■ WHAT YOU ARE ASKED TO DO
Could you return the whole listing, character for character?

■ RECORDS PROVIDED
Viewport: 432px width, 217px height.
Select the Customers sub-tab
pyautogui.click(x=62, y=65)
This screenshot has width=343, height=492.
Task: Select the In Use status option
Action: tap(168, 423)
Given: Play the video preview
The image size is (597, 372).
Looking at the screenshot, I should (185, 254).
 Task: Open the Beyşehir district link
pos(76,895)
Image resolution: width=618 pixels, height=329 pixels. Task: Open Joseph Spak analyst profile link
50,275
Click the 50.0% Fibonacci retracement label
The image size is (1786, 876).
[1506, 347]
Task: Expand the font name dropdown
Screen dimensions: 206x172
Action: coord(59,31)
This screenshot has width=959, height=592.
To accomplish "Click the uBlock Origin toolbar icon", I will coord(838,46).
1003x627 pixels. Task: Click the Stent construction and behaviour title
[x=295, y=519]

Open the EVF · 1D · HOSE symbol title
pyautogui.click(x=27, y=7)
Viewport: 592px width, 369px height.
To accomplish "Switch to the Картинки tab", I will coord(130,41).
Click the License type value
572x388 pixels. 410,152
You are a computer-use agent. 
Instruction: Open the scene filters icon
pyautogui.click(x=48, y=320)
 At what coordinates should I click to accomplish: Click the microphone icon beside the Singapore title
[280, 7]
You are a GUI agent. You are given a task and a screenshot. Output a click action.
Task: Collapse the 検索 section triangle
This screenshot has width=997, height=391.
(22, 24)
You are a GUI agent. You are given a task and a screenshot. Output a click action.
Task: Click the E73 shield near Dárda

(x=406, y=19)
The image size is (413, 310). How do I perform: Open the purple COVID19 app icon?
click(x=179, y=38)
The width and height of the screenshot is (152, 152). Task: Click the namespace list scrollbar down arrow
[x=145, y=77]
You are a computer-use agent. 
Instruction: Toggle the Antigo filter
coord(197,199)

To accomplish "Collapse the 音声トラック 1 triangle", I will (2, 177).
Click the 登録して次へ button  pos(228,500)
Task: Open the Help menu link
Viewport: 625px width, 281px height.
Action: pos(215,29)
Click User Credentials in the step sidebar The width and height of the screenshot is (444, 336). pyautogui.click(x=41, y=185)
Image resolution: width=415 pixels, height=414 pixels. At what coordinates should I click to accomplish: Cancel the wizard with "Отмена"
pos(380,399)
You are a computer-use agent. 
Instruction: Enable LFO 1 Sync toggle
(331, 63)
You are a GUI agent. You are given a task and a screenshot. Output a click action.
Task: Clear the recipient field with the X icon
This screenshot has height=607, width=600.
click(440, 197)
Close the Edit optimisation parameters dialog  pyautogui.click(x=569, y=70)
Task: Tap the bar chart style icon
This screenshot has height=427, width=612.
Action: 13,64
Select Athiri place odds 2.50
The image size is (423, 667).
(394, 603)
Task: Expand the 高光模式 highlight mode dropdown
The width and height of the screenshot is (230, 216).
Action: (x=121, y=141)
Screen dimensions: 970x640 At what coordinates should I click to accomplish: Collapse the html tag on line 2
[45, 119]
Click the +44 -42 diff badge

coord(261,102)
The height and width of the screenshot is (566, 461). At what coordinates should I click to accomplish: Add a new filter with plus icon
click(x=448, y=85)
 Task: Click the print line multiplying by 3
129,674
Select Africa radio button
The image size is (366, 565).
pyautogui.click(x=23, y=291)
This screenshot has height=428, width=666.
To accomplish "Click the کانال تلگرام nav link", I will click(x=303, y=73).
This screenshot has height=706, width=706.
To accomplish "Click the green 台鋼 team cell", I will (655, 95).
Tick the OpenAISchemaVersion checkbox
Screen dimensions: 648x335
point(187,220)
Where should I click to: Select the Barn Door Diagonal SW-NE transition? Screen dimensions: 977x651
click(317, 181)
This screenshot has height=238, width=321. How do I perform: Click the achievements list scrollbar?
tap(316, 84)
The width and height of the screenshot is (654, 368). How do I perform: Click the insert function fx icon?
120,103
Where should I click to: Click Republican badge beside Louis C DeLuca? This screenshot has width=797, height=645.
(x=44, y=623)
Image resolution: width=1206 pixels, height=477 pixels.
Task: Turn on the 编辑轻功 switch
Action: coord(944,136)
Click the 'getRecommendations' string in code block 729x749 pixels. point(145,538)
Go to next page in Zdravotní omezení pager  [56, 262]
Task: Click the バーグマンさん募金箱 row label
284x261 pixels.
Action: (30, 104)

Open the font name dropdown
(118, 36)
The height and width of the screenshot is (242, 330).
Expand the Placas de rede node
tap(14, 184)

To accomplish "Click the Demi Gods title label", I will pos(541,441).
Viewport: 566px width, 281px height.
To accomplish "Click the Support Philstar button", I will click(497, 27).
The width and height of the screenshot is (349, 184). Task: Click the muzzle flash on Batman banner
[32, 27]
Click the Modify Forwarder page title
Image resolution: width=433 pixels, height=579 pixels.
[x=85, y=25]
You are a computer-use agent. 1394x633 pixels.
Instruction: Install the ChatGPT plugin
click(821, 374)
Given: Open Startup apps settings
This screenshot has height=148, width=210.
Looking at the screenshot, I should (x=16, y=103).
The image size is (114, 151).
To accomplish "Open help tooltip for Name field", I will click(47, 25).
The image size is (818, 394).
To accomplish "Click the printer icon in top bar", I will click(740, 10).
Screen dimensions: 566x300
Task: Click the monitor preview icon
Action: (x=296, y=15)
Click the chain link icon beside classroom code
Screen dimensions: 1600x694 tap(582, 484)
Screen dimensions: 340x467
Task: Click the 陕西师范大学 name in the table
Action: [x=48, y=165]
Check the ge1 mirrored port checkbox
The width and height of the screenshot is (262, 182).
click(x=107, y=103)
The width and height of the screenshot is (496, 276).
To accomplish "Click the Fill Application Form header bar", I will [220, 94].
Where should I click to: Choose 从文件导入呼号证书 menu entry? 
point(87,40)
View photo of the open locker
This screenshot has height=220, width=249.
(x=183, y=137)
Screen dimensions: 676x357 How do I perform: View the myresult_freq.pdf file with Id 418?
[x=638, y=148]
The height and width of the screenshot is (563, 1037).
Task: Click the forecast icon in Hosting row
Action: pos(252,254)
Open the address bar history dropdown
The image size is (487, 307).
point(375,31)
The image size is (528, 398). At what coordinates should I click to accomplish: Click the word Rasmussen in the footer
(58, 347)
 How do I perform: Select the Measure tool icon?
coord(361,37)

■ REPLY
Viewport: 432px width, 217px height.
Select the Customers sub-tab
pyautogui.click(x=62, y=65)
This screenshot has width=343, height=492.
Task: Select the In Use status option
Action: tap(168, 423)
Given: Play the video preview
The image size is (597, 372).
Looking at the screenshot, I should (185, 254).
 Task: Open the Beyşehir district link
pos(76,895)
Image resolution: width=618 pixels, height=329 pixels. Task: Open Joseph Spak analyst profile link
50,275
Click the 50.0% Fibonacci retracement label
The image size is (1786, 876).
[1506, 347]
Task: Expand the font name dropdown
Screen dimensions: 206x172
Action: coord(59,31)
This screenshot has width=959, height=592.
To accomplish "Click the uBlock Origin toolbar icon", I will coord(838,46).
1003x627 pixels. Task: Click the Stent construction and behaviour title
[x=295, y=519]

Open the EVF · 1D · HOSE symbol title
pyautogui.click(x=27, y=7)
Viewport: 592px width, 369px height.
To accomplish "Switch to the Картинки tab", I will coord(130,41).
Click the License type value
572x388 pixels. 410,152
You are a computer-use agent. 
Instruction: Open the scene filters icon
pyautogui.click(x=48, y=320)
 At what coordinates should I click to accomplish: Click the microphone icon beside the Singapore title
[280, 7]
You are a GUI agent. You are given a task and a screenshot. Output a click action.
Task: Collapse the 検索 section triangle
This screenshot has width=997, height=391.
(22, 24)
You are a GUI agent. You are given a task and a screenshot. Output a click action.
Task: Click the E73 shield near Dárda

(x=406, y=19)
The image size is (413, 310). How do I perform: Open the purple COVID19 app icon?
click(x=179, y=38)
The width and height of the screenshot is (152, 152). Task: Click the namespace list scrollbar down arrow
[x=145, y=77]
You are a computer-use agent. 
Instruction: Toggle the Antigo filter
coord(197,199)

To accomplish "Collapse the 音声トラック 1 triangle", I will (2, 177).
Click the 登録して次へ button  pos(228,500)
Task: Open the Help menu link
Viewport: 625px width, 281px height.
Action: pos(215,29)
Click User Credentials in the step sidebar The width and height of the screenshot is (444, 336). pyautogui.click(x=41, y=185)
Image resolution: width=415 pixels, height=414 pixels. At what coordinates should I click to accomplish: Cancel the wizard with "Отмена"
pos(380,399)
You are a computer-use agent. 
Instruction: Enable LFO 1 Sync toggle
(331, 63)
You are a GUI agent. You are given a task and a screenshot. Output a click action.
Task: Clear the recipient field with the X icon
This screenshot has height=607, width=600.
click(440, 197)
Close the Edit optimisation parameters dialog  pyautogui.click(x=569, y=70)
Task: Tap the bar chart style icon
This screenshot has height=427, width=612.
Action: 13,64
Select Athiri place odds 2.50
The image size is (423, 667).
(394, 603)
Task: Expand the 高光模式 highlight mode dropdown
The width and height of the screenshot is (230, 216).
Action: (x=121, y=141)
Screen dimensions: 970x640 At what coordinates should I click to accomplish: Collapse the html tag on line 2
[45, 119]
Click the +44 -42 diff badge

coord(261,102)
The height and width of the screenshot is (566, 461). At what coordinates should I click to accomplish: Add a new filter with plus icon
click(x=448, y=85)
 Task: Click the print line multiplying by 3
129,674
Select Africa radio button
The image size is (366, 565).
pyautogui.click(x=23, y=291)
This screenshot has height=428, width=666.
To accomplish "Click the کانال تلگرام nav link", I will click(x=303, y=73).
This screenshot has height=706, width=706.
To accomplish "Click the green 台鋼 team cell", I will (655, 95).
Tick the OpenAISchemaVersion checkbox
Screen dimensions: 648x335
point(187,220)
Where should I click to: Select the Barn Door Diagonal SW-NE transition? Screen dimensions: 977x651
click(317, 181)
This screenshot has height=238, width=321. How do I perform: Click the achievements list scrollbar?
tap(316, 84)
The width and height of the screenshot is (654, 368). How do I perform: Click the insert function fx icon?
120,103
Where should I click to: Click Republican badge beside Louis C DeLuca? This screenshot has width=797, height=645.
(x=44, y=623)
Image resolution: width=1206 pixels, height=477 pixels.
Task: Turn on the 编辑轻功 switch
Action: coord(944,136)
Click the 'getRecommendations' string in code block 729x749 pixels. point(145,538)
Go to next page in Zdravotní omezení pager  [56, 262]
Task: Click the バーグマンさん募金箱 row label
284x261 pixels.
Action: (30, 104)

Open the font name dropdown
(118, 36)
The height and width of the screenshot is (242, 330).
Expand the Placas de rede node
tap(14, 184)

To accomplish "Click the Demi Gods title label", I will pos(541,441).
Viewport: 566px width, 281px height.
To accomplish "Click the Support Philstar button", I will click(497, 27).
The width and height of the screenshot is (349, 184). Task: Click the muzzle flash on Batman banner
[32, 27]
Click the Modify Forwarder page title
Image resolution: width=433 pixels, height=579 pixels.
[x=85, y=25]
You are a computer-use agent. 1394x633 pixels.
Instruction: Install the ChatGPT plugin
click(821, 374)
Given: Open Startup apps settings
This screenshot has height=148, width=210.
Looking at the screenshot, I should (x=16, y=103).
The image size is (114, 151).
To accomplish "Open help tooltip for Name field", I will click(47, 25).
The image size is (818, 394).
To accomplish "Click the printer icon in top bar", I will click(740, 10).
Screen dimensions: 566x300
Task: Click the monitor preview icon
Action: (x=296, y=15)
Click the chain link icon beside classroom code
Screen dimensions: 1600x694 tap(582, 484)
Screen dimensions: 340x467
Task: Click the 陕西师范大学 name in the table
Action: [x=48, y=165]
Check the ge1 mirrored port checkbox
The width and height of the screenshot is (262, 182).
click(x=107, y=103)
The width and height of the screenshot is (496, 276).
To accomplish "Click the Fill Application Form header bar", I will [220, 94].
Where should I click to: Choose 从文件导入呼号证书 menu entry? 
point(87,40)
View photo of the open locker
This screenshot has height=220, width=249.
(x=183, y=137)
Screen dimensions: 676x357 How do I perform: View the myresult_freq.pdf file with Id 418?
[x=638, y=148]
The height and width of the screenshot is (563, 1037).
Task: Click the forecast icon in Hosting row
Action: pos(252,254)
Open the address bar history dropdown
The image size is (487, 307).
point(375,31)
The image size is (528, 398). At what coordinates should I click to accomplish: Click the word Rasmussen in the footer
(58, 347)
 How do I perform: Select the Measure tool icon?
coord(361,37)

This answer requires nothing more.